Khuram Shaikh death: Aid worker murder trial starts

  • Published
Khuram Shaikh
Image caption,

The Red Cross worker was shot and stabbed while on holiday in Tangalle

The trial has started of a Sri Lankan politician charged with murdering a British aid worker.

Sampath Vidanapathirana, a town council leader, and five other men have appeared in the High Court in Colombo, accused of murdering Khuram Shaikh.

The Red Cross worker from Rochdale was shot and stabbed to death at a hotel in Sri Lanka on Christmas Day in 2011.

They are also accused of the rape of a woman, who gave evidence at the High Court earlier.

The men deny all the charges against them.

Mr Shaikh, 32, had been working in Gaza fitting prosthetic limbs, but was on holiday in the resort of Tangalle.

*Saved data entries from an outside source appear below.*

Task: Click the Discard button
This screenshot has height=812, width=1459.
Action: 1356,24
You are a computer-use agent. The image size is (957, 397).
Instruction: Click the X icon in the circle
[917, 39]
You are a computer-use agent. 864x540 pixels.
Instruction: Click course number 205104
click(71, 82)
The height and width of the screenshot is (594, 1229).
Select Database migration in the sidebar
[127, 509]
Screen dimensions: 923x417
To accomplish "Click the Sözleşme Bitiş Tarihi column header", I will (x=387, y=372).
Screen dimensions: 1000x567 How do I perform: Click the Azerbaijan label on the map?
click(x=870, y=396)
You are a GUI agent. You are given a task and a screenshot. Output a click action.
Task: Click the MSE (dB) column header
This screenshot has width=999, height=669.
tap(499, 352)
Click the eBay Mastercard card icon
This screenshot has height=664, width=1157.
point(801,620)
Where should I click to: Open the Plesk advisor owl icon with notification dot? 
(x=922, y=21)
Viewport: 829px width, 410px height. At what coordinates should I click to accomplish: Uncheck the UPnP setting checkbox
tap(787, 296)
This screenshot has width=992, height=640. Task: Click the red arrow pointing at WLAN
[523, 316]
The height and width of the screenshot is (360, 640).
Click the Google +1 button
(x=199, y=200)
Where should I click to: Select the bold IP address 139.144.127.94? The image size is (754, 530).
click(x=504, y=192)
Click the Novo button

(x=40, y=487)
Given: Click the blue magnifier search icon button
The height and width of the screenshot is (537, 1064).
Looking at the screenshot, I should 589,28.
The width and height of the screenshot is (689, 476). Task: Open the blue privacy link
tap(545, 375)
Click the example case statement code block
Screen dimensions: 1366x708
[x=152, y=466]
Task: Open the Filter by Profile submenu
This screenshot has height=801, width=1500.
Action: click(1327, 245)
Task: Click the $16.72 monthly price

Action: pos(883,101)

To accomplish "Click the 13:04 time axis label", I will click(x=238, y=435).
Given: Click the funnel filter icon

He was attacked during a disturbance at a Christmas party.

'Kicked in face'

Speaking through a translator, the alleged female victim told the court she was returning to the hotel via the swimming pool, where a "mob of men" started to kick and assault her.

She fell in the pool, and told the court she was kicked in the face and on the top of the head when she tried to climb out.

She told the court she woke in an ambulance with injuries to her head and "severe pain" in the area of her sexual organs.

Mr Vidanapathirana was a town councillor in Tangalle, the beach resort town in southern Sri Lanka where Mr Shaikh was killed.